- **Data records**
*-*-*

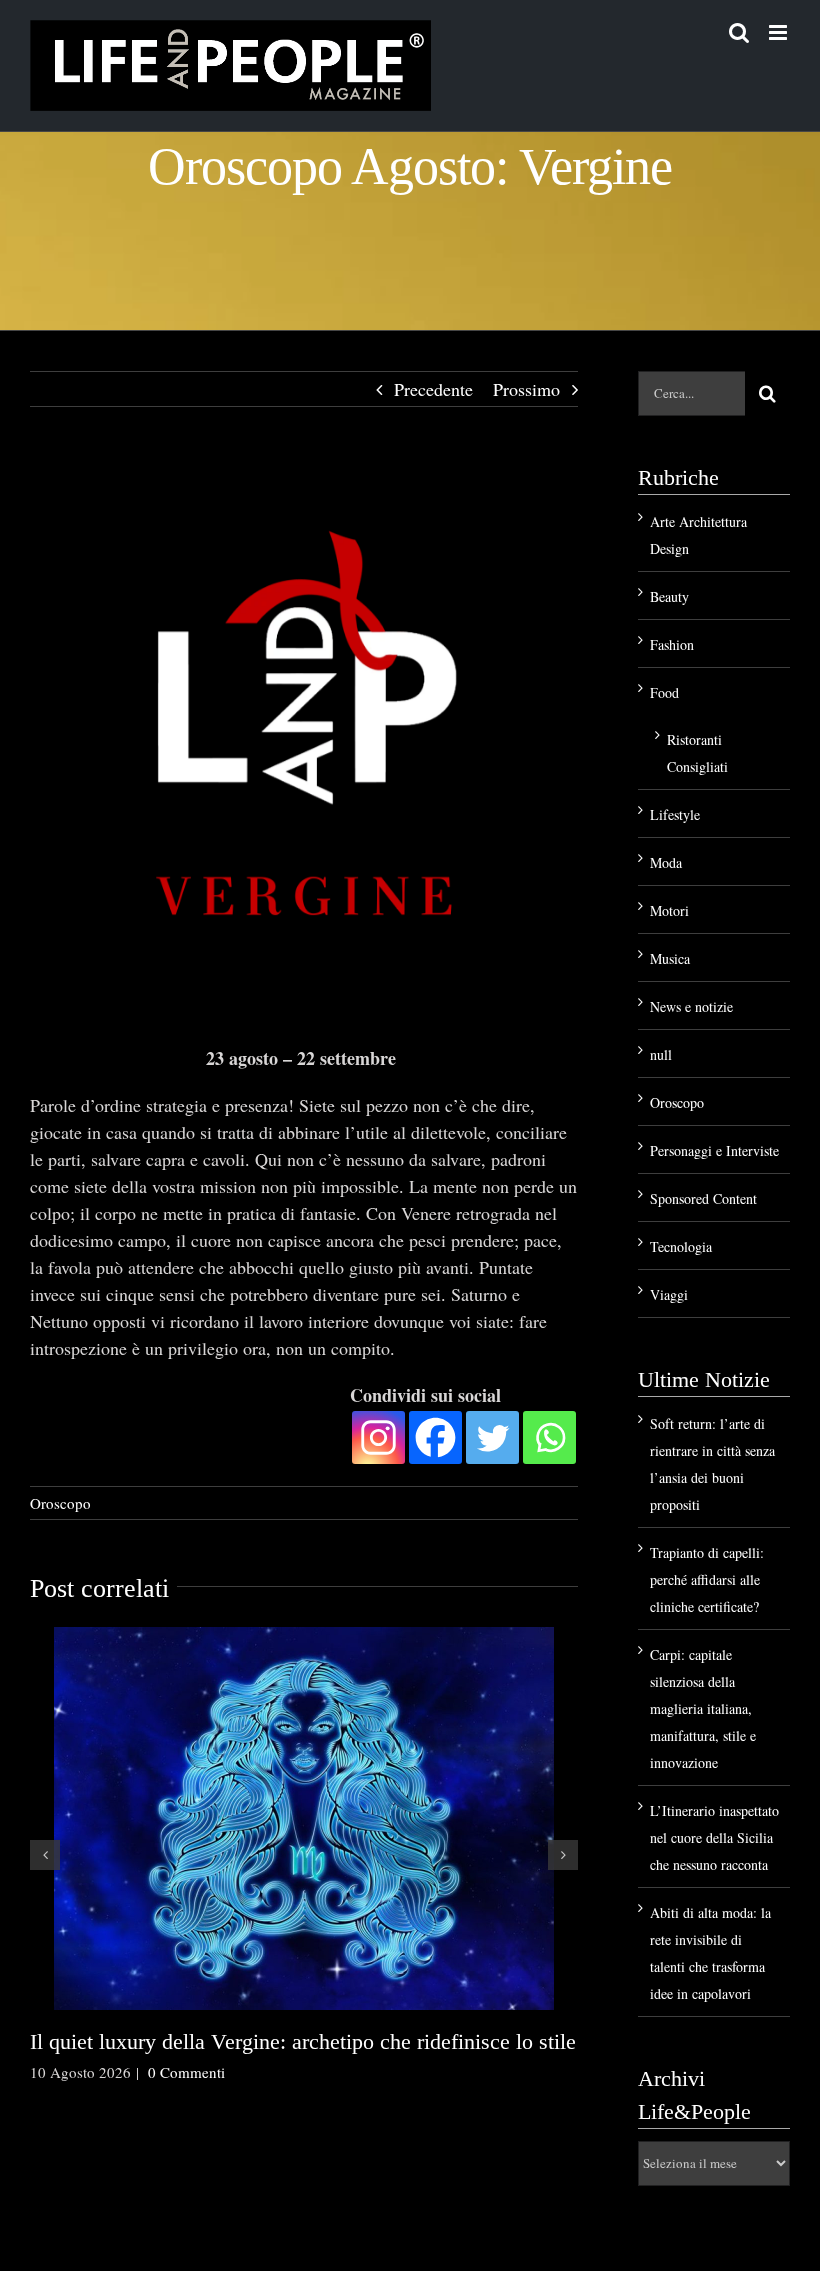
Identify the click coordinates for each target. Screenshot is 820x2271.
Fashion (672, 644)
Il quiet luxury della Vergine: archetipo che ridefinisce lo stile (303, 2041)
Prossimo (526, 389)
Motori (669, 910)
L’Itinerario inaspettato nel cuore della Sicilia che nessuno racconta (714, 1837)
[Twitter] (492, 1437)
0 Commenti (186, 2072)
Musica (670, 958)
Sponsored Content (703, 1198)
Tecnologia (681, 1246)
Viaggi (669, 1294)
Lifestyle (675, 814)
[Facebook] (435, 1437)
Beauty (669, 596)
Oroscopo (60, 1503)
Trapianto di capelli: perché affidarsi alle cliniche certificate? (707, 1579)
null (661, 1054)
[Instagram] (378, 1437)
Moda (666, 862)
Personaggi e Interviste (714, 1150)
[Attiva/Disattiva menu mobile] (779, 32)
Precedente (433, 389)
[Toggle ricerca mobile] (739, 32)
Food (664, 692)
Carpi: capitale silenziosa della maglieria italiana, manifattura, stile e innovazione (703, 1708)
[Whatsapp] (549, 1437)
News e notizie (691, 1006)
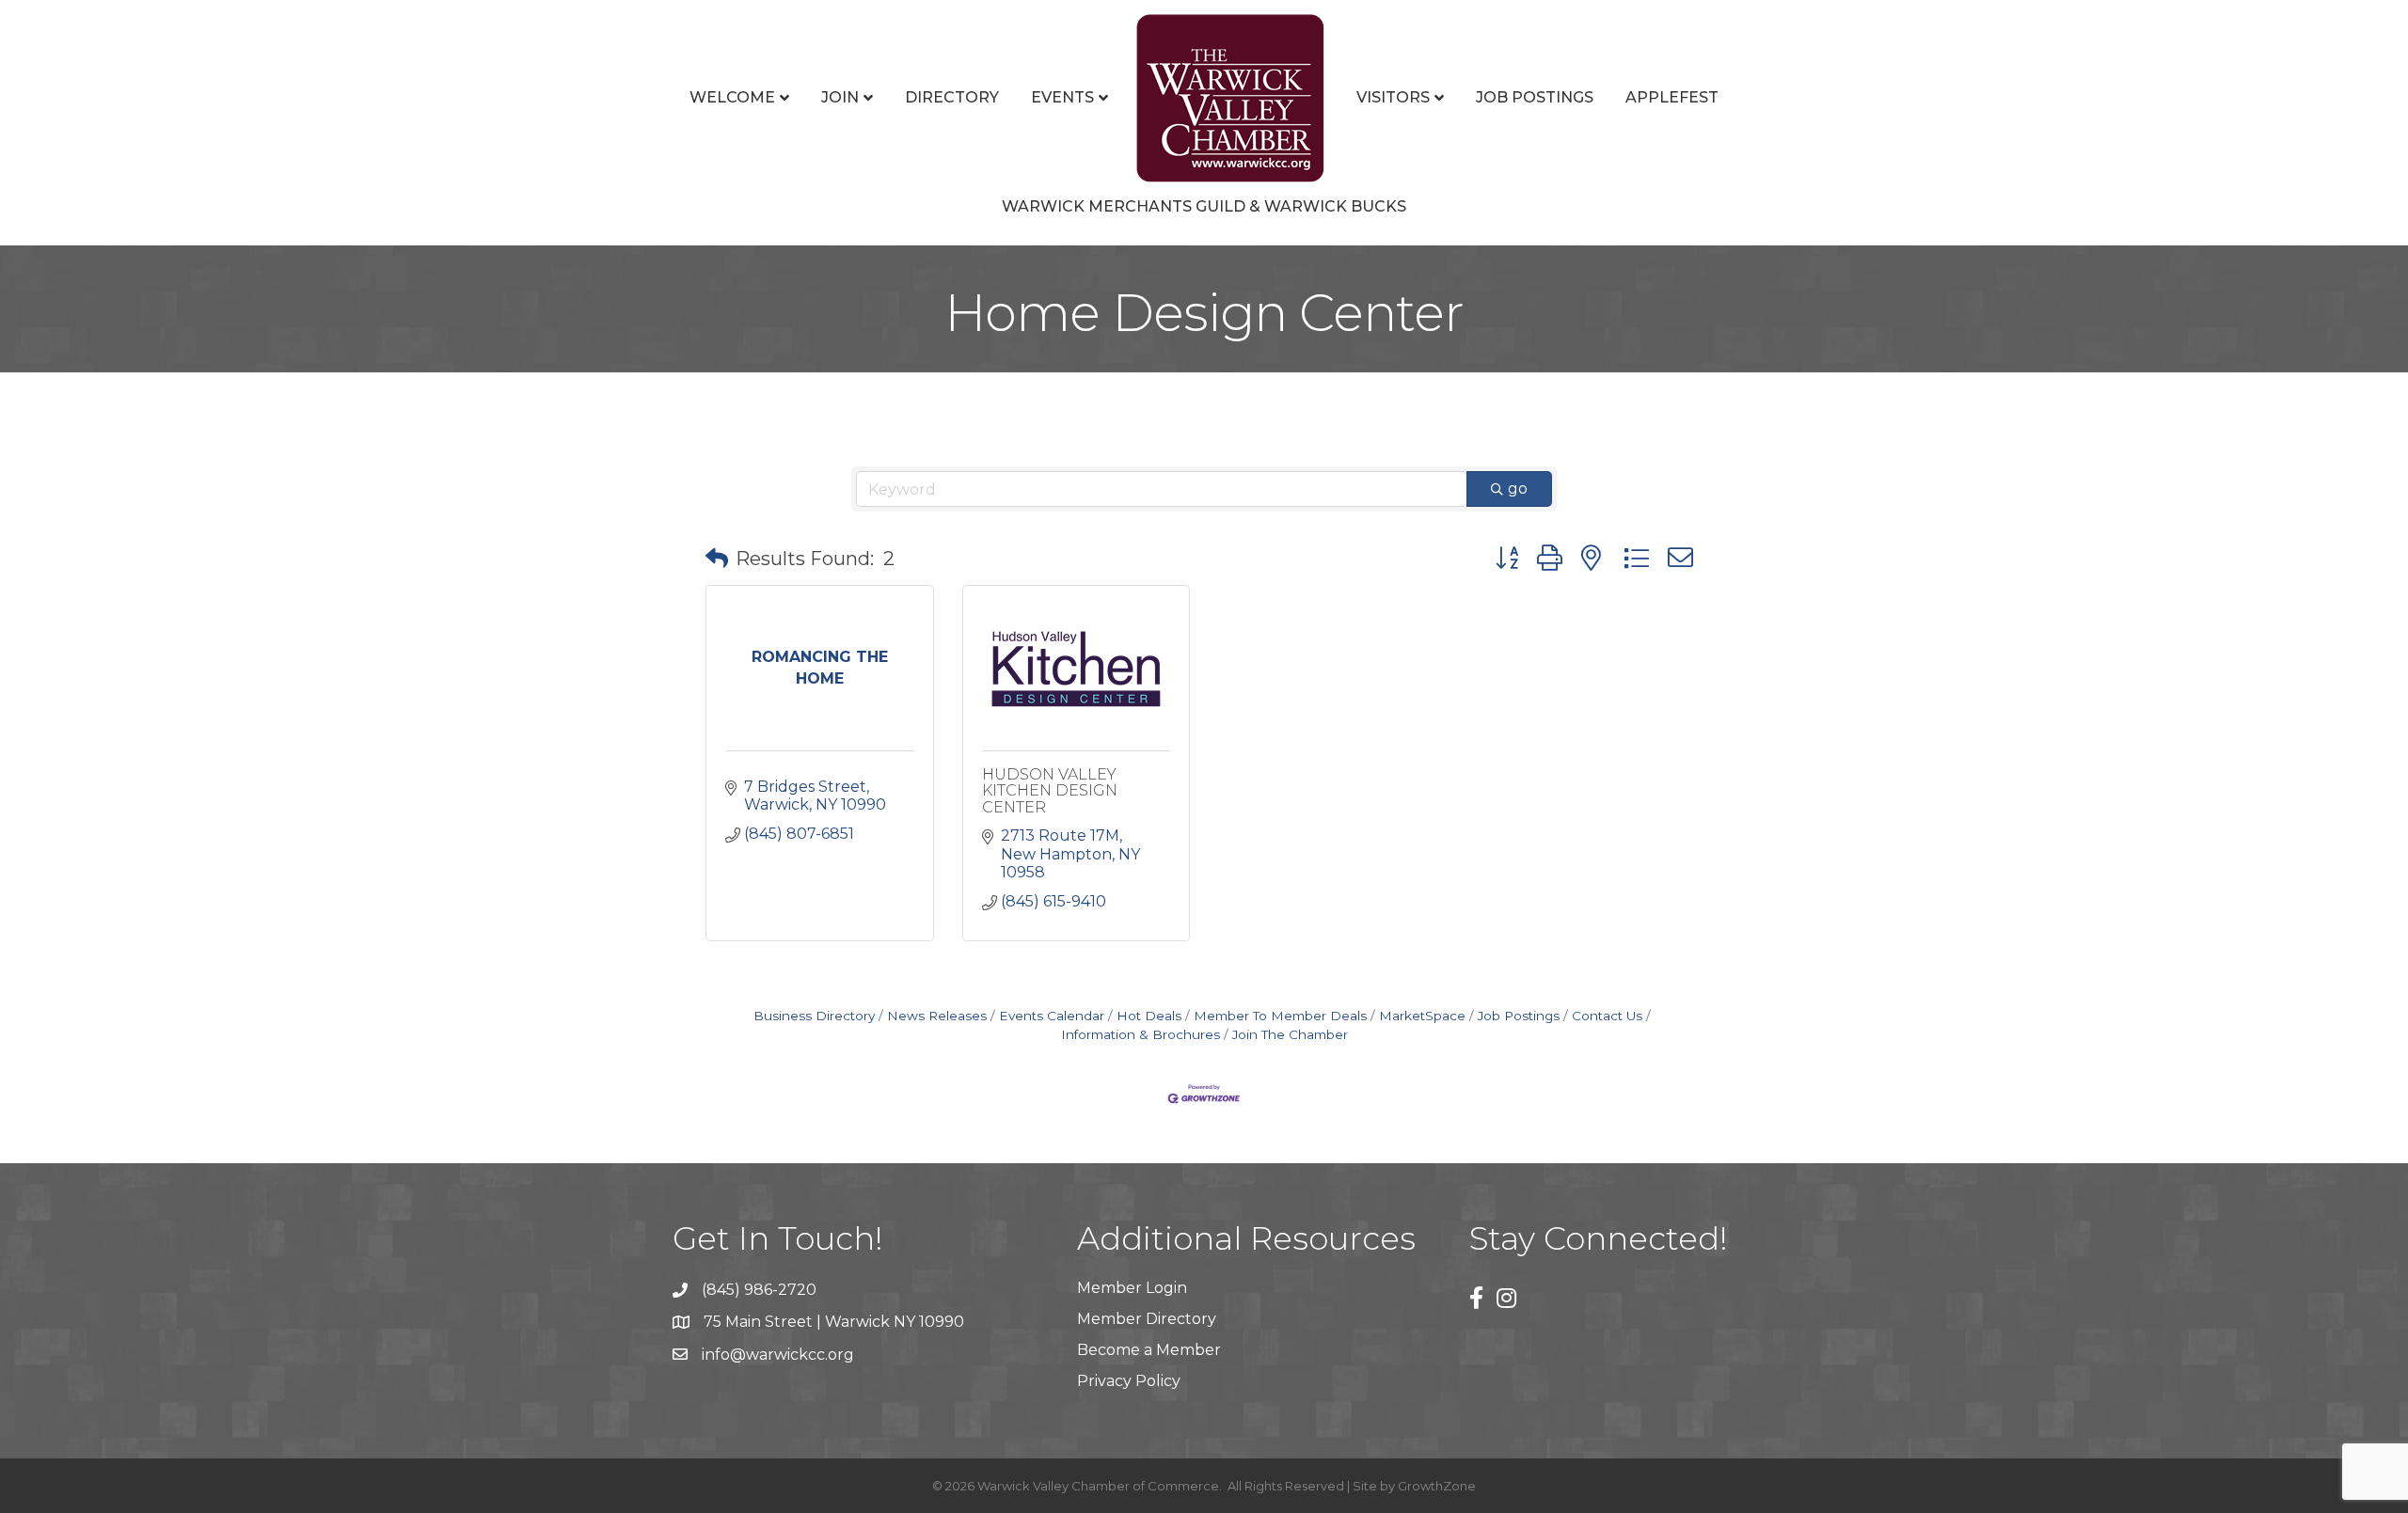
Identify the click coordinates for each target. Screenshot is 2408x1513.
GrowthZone (1437, 1485)
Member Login (1132, 1288)
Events (1062, 97)
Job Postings (1534, 97)
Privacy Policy (1128, 1381)
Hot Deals (1149, 1015)
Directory (952, 97)
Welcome (732, 97)
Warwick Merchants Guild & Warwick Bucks (1204, 206)
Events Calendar (1051, 1015)
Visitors (1393, 97)
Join (840, 97)
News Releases (937, 1015)
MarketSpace (1422, 1015)
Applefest (1672, 97)
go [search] (1518, 488)
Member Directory (1146, 1319)
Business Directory (814, 1015)
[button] (716, 558)
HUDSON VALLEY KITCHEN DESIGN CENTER (1049, 790)
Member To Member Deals (1280, 1015)
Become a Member (1149, 1350)
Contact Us (1607, 1015)
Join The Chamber (1290, 1034)
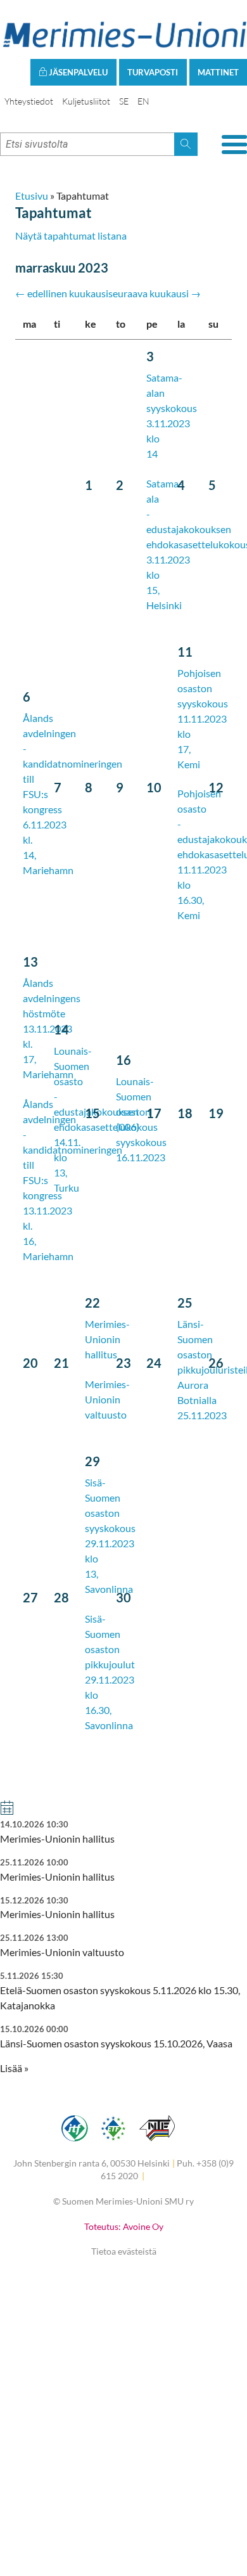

*-*-*

Reproduce nothing but the lines running from the line with "HUDSON VALLEY KITCHEN" through the end of the records, keeping both end lines and dropping the pictures.

HUDSON VALLEY KITCHEN DESIGN CENTER (1049, 790)
Member To Member Deals (1280, 1015)
Become a Member (1149, 1350)
Contact Us (1607, 1015)
Join The Chamber (1290, 1034)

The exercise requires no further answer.